This is an example for an application, but you can see that there’s the artist ID is available, the price, a URL where you can download it, the supported devices, description.

There’s a lot of information there, and it’s pretty rich.

So, how do we actually construct a Search URL to get this data?

The simplest possible way to do that is to just use the query parameter called “term,” but there’s a lot of modifiers available, so that you can dig pretty deep into the Store to find what you’re looking for.

First and easiest is “country.”

The country specifies which country you’re interested in, and if an item is not available in that country, then you won’t get the result.

You can also specify the “language.”

So, if we have a localization or a localized title in that language, you can specify that.

“Media” is an interesting thing where you can say it’s a broad term, but you can specify that you’re interested in music content, as opposed to application content, or maybe it’s TV content.

All that can be handled with media.

If you want to get more specific, though, you can specify the “entity.”

The entity distinguishes, say, between an album and a song, or a TV episode and a TV season.

You can also specify the “attributes,” so this is the aspect of the entity that you’re searching on.

We’ll get to that in a minute with an example.

As in RSS, we also provide a “limit,” so you can specify how many results you want back.

And also, like RSS, we have a “callback,” so that allows you to use this from JavaScript on a remote website.

And the results come back as JSON dictionaries, and in the search case, they’re sorted by relevancy.

So, the top item is supposed to be the most relevant to your search.

So, let’s take a simple example.

We’re searching for Madonna.

Well, that URL is pretty simple.

You say, term=madonna, and you’re good to go, but say we’re actually interested in Madonna’s books.

She’s also an author.

So, we specify that the media we’re interested in is audiobook, and we want five results back, so we add limit=5.

Now maybe we rollback a little bit and say, “No, let’s get the music albums instead.”

For that, it’s media=music, and the entity=album.

A little more advanced, we might want songs named Madonna, not songs by Madonna.

In that case, we can use attribute=songTerm.

So, that means that the search will be applied to the song name, rather than the artist associated with the song.

So, this can be very powerful when you want to get very particular about the searches you’re doing.

So, that’s Search, in a nutshell, but if we already have the IDs that we’re looking for, and we just want to query some things about it, Lookup comes into play, and Lookup takes an iTunes ID in an “id” param.

And if you want to specify multiple IDs in a single request, you can do that with just a comma separator.

You can also use different IDs.

So, if you have the UPC for an item, you can use that, and if you have All Music Guide IDs, we also offer that mapping.

So, Lookup query parameters, mostly the same as Search: country, language, limit, callback.

All these are familiar.

“Entity” is the same, but we use it differently, and I’ll get to that in just a moment.

We also allow you to “sort.”

So, what is this for?

So, we might do a simple lookup for Madonna.

We already know her artist ID is 20044, so we put together a URL like this, and we get that single result back.

Now we might want to fetch Madonna’s top songs.

Well, how do we do that?

In that case, we specify the artist ID, but you include the entity as song.

What that will do is fetch the artist, and then look on the artist’s songs and return those, as well.

We also are applying a sort to this URL, and we’re saying rank it by popularity, so you’ll get the top five songs for Madonna with just this one query.

## Tasks for this exercise
1) Can you rewrite the iTunes Search passage from "So, the top" to "is pretty simple.", changing "relevant" to "useful"?
2) What would come next in the iTunes Search passage? Write the continuation from its last sentence on.

## Material
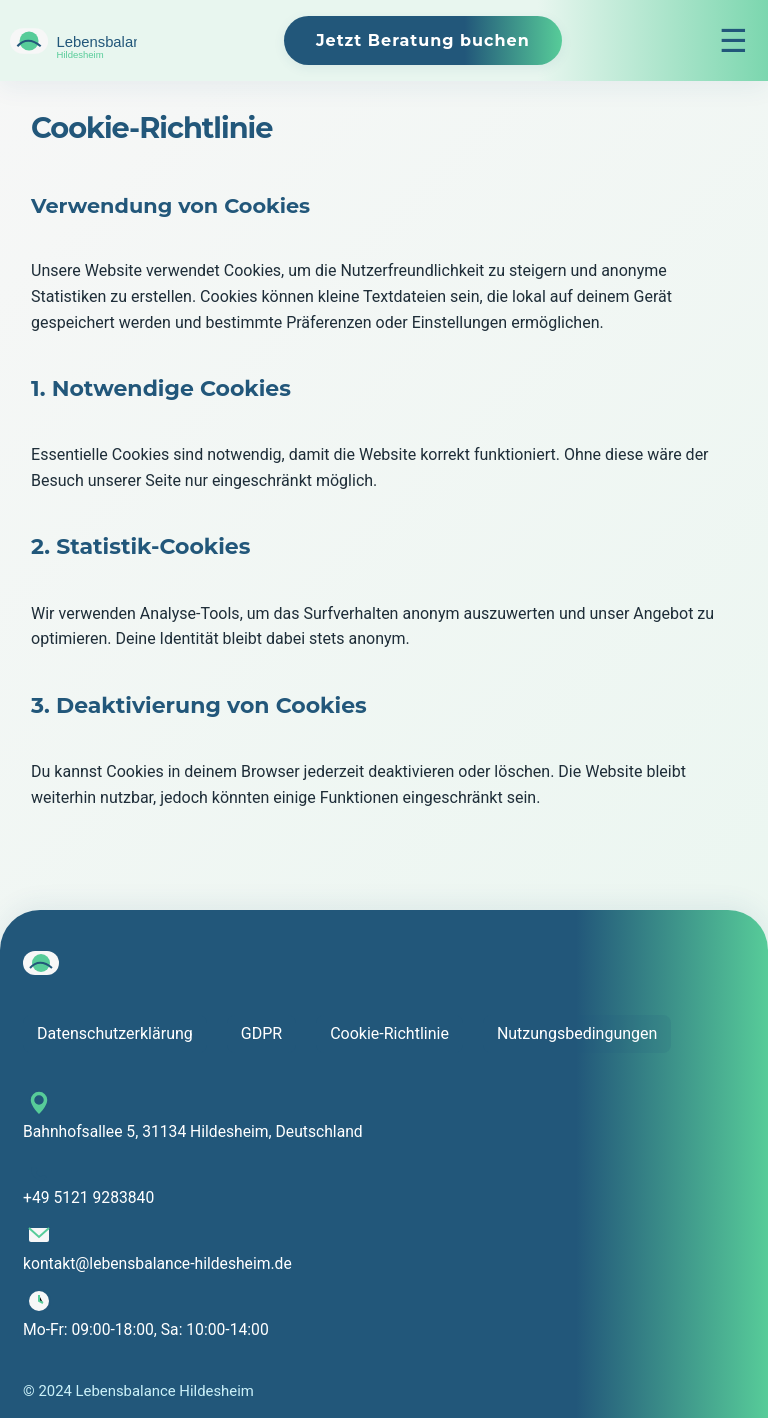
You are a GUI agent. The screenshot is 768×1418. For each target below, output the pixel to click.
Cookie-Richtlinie (389, 1033)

## Exercise results
1)
So, the top item is supposed to be the most useful to your search.

So, let’s take a simple example.

We’re searching for Madonna.

Well, that URL is pretty simple.

2)
You can also change that.

If you’re not interested in the most popular songs, but maybe the most recent, we can give you the most recent songs with sort=recent.

This can also be very powerful for up-to-the-minute sort of data.

And to give us another demo of the Search API and what you can do with it, I’m going to turn it over back to Joe.

Thanks, Joe.

Joe Hwang: All right, so just to show off the Search API a little bit, here we have, again, our simple music blog, and you can spruce it up with a search field here.

And this is just going to be calling the WS search that Mark just talked about.

So, here, if we search for Madonna, here we can get these results back, and these are all coming directly from the Store.

And, again, we have beautiful cover art that you can format however you like.

All the metadata, that’s there, and, again, importantly, all of these links are affiliated links, so that people who click on these and buy things on the Store, you’ll get a bounty for that.

So, let’s take a look at the code again.

It’s very simple, very similar to before.

We have our partnerId and our URL prefix, and we’re calling here, do search.

So, in this JavaScript method, we’re setting up our query here with limits, and, you know, all the other delimiters that you want to add.

We’re asking for all tracks, so songs, and here’s the URL that we’re going to be sending a query to.

We get the JSON back from that query, and, once again, we’re going to go ahead and format all of the markup with the JSON objects that we received back.

So, once again, it’s very simple to do, and it looks great.

Mark Miller: Thanks, Joe.

Joe Hwang: All right.

Mark Miller: So, that’s a quick taste of what you can do.

Again, this is all provided in sample code, that you’re welcome to customize and use on your sites or in your apps.

But, again, the Search API might not scale well, if you’re doing a very large number of queries, or if you’re just trying to get a better sense of what you’re trying, a better sense of what’s going on in the Store, and maybe you need to do more analysis.

For that, we’ve got the Enterprise Partner Feeds.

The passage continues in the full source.